Wait, is this some kind of social experiment?

Today we have an actual stand up comedian trolling HN.
What is also suspicious is 5/8ths of the user's past submissions (all on his own blog) have been deleted. Is this some sort of AI-generated traffic farming / engagement gimmick? I don't randomly delete my past submissions to HN from my WordPress.
Not only is this not a valid proof, I don't think the author even knows the definition of P vs NP problem.
In this paper, you don't explain anything about the relationship of the complexity classes P and NP to the phenomena about computability of real numbers that you describe. P and NP are defined in terms of whether a specific kind of machine can perform a task in a number of steps that is polynomial in the size of the instance of the task. You didn't explicitly reference any computational problem known to be in either complexity class, nor did you mention any operation whose number of steps to completion (on any abstract machine or computing formalism) you described.

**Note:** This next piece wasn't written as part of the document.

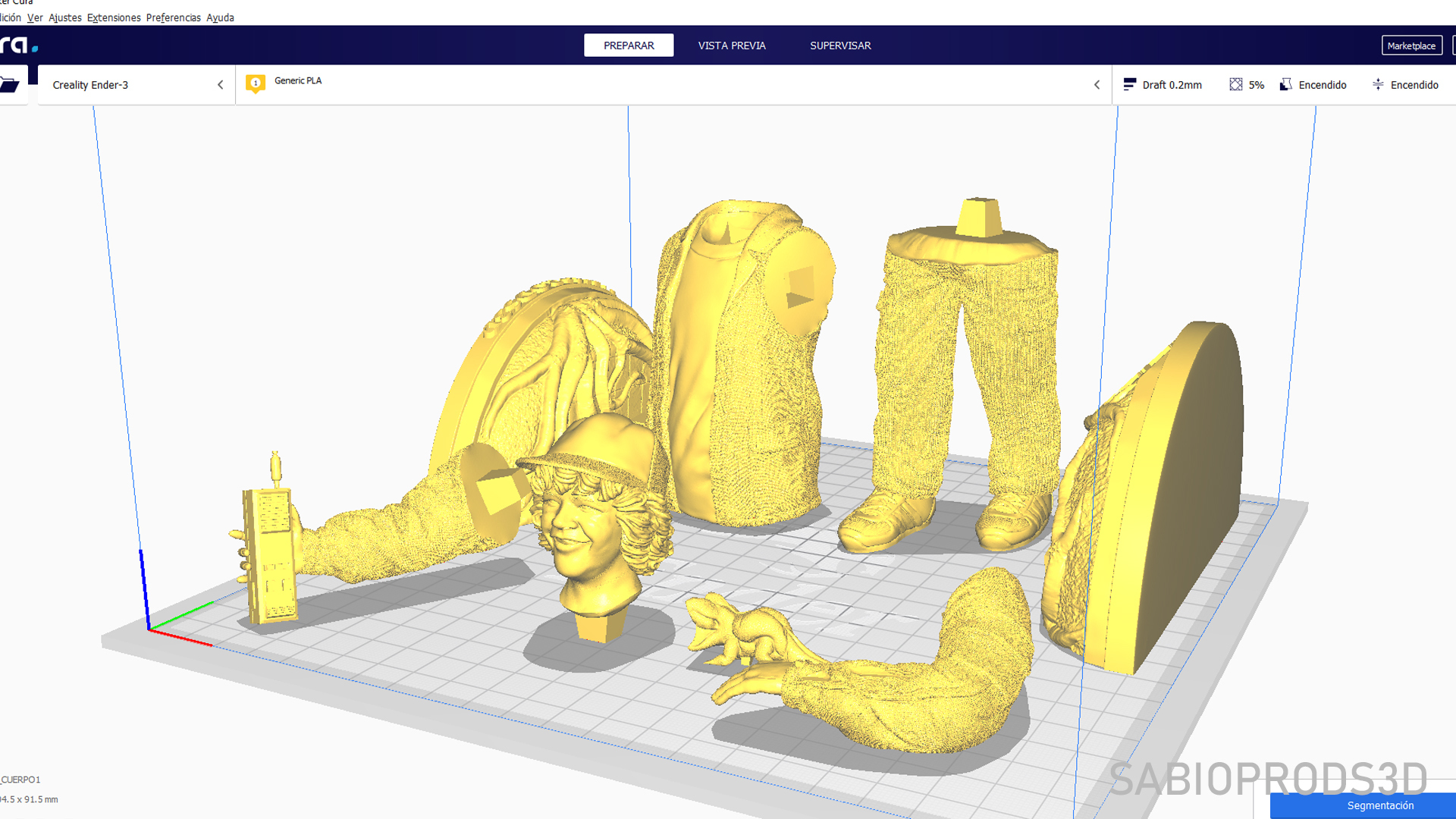Switch to the VISTA PREVIA tab
The width and height of the screenshot is (1456, 819).
[731, 46]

> An algorithm that computes irrationals can only compute a finite number of irrationals, up to a linear combination over the rationals.

That's not true. A simple counterexample is an algorithm to compute nth roots. All nth roots whose values are non-integral are irrational, and most of them are not linear combinations of one another.

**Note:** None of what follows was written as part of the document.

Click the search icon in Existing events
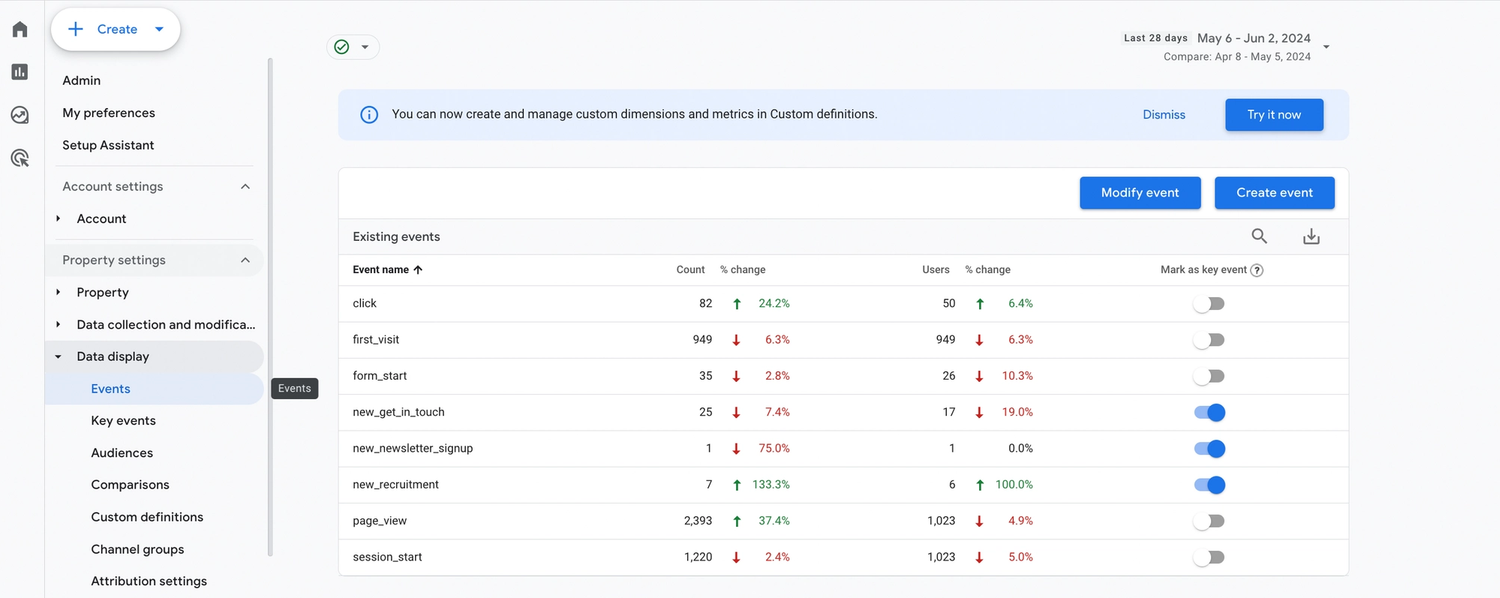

If you want, you can represent an arbitrary number of integer inputs to an algorithm as a single integer. For example, you can do this using Gödel numbering (2^a * 3^b * 5^c * 7^d... gives a bijection between natural numbers and sequences of natural numbers!). The algorithm can start by extracting the various inputs from the "combined" integer input, and can then use those internally.

So, for example, there is a deterministic algorithm that computes the nth digit of the kth root of m, when given a single integer as input which is the Gödel number encoding k, m, and n. This algorithm can compute arbitrary digits of a countably infinite number of irrational numbers, infinitely many of which are not linear combinations of one another!

I think your argument is basically recreating some arguments about the existence of noncomputable numbers (and nonenumerable sets), but you haven't explained how those phenomena relate to complexity classes.

Arguments about computational complexity are often quite different from arguments about computability, because the basic question for complexity is whether something can be done with specific resource bounds, not whether it can be done at all. Recall that the Turing machine formalism has infinite memory available, and something is computable in that formalism if some Turing machine program computes it in any finite number of steps, no matter how large!